Patrick Chavez. El asistente de Lina. Un joven de origen humilde, de mirada inocente y sonrisa fácil, a quien Lina había acogido bajo su ala. Lo veía como un proyecto, un alma necesitada a la que ella, la gran Lina Salazar, podía moldear y elevar.

Yo veía algo más.

Abrí Instagram por pura inercia, un mal hábito. Y ahí estaba.

La story de Patrick.

No estaba en Monterrey. Estaba en Oaxaca, en la casa de Patrick. La foto mostraba a Lina, radiante y sonriente, colocando una flor de cempasúchil en un altar enorme y colorido, rodeada de la familia de Patrick. Todos sonreían, como si ella fuera parte de ellos desde siempre.

El texto debajo de la foto me golpeó con la fuerza de un ladrillo.

"Mi mamá dice que le encanta su futura nuera, hasta le puso una flor extra en el altar".

Mi pulgar se movió con una calma que no sentía. Busqué el emoji del pulgar hacia arriba. 👍. Lo presioné. Luego, escribí un comentario corto, casi un susurro digital.

"Respeto y bendiciones".

No habían pasado ni treinta segundos cuando mi teléfono sonó. Era Lina. Su nombre brillaba en la pantalla, acusador.

Acepté la llamada.

"¿Se puede saber qué demonios te pasa, Máximo?"

Su voz no era la de una esposa sorprendida en una mentira. Era la de una jefa furiosa con un empleado incompetente.

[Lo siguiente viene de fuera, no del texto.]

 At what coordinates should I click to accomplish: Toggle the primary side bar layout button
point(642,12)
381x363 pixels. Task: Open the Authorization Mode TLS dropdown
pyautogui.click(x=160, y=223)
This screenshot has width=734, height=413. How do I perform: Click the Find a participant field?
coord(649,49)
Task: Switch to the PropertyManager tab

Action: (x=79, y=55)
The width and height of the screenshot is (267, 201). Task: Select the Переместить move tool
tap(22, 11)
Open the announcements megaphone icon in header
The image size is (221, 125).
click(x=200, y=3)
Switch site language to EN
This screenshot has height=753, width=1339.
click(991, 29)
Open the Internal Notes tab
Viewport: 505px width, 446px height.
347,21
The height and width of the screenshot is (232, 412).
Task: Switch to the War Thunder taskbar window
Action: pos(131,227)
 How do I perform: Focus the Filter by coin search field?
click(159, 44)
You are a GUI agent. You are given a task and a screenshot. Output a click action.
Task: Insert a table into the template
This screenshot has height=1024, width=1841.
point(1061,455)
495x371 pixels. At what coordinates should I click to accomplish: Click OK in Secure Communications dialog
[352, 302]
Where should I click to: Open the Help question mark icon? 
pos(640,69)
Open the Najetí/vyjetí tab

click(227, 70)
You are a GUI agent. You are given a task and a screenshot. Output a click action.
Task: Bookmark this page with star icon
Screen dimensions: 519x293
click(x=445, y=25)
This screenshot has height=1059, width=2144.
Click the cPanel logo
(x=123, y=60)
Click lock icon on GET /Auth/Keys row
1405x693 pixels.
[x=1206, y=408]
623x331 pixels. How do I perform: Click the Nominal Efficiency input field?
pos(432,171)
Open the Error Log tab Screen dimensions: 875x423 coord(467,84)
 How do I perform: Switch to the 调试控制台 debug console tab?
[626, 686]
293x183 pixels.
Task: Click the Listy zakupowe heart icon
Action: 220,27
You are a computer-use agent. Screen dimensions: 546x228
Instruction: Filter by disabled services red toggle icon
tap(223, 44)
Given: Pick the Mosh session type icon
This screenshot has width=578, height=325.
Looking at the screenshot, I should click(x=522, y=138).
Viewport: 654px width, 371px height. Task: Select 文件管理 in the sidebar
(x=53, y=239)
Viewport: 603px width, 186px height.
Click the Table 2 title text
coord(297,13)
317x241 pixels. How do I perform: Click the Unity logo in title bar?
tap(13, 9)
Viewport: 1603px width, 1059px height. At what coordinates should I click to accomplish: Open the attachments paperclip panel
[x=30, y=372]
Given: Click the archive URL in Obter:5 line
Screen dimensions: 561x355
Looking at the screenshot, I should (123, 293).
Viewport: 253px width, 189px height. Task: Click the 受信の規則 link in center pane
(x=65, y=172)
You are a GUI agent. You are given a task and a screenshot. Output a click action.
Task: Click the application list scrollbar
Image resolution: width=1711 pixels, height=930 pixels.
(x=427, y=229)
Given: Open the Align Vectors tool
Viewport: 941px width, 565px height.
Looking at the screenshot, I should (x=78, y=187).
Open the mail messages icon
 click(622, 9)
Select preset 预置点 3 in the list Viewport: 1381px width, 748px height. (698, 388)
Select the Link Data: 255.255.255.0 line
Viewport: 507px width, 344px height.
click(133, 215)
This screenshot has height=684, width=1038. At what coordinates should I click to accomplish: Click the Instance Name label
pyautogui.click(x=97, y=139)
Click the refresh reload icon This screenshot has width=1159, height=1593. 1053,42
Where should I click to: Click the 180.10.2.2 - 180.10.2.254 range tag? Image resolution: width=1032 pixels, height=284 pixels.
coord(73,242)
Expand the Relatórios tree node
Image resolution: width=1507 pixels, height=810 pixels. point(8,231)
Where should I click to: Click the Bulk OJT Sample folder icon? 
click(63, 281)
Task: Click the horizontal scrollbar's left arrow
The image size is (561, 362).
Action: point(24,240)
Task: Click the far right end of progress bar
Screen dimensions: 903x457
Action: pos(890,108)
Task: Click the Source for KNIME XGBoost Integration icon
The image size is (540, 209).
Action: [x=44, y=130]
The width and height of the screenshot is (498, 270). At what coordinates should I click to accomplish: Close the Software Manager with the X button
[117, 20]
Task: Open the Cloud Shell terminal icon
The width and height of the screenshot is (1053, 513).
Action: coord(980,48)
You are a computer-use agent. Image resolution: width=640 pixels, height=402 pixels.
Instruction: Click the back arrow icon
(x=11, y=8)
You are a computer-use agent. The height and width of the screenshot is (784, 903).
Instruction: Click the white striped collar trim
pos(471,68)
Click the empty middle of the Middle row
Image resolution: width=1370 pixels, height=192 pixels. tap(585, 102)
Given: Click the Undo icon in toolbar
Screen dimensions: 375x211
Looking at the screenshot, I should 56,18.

"¿Cómo se te ocurre comentar eso? ¿Quieres humillarme? ¡Todo el mundo lo va a ver! Pareces un niño celoso y patético. Bórralo. Ahora mismo".

No hubo disculpa. No hubo explicación. Solo una orden.

Miré el altar. Las llamas de las veladoras parpadearon.

Colgué el teléfono. No borré el comentario.

En cambio, abrí mi correo electrónico y reenvié un documento a mi abogado. El asunto era simple: "Proceder".

El documento era el acuerdo de divorcio que Lina había firmado hacía un mes, pensando que era una autorización rutinaria para un proyecto de restauración. Ni siquiera lo leyó.

El período de reflexión había terminado.

El Día de Muertos es para honrar a los ancestros. Y en ese momento, sentí que los míos me daban la fuerza para dejar morir lo que ya estaba muerto.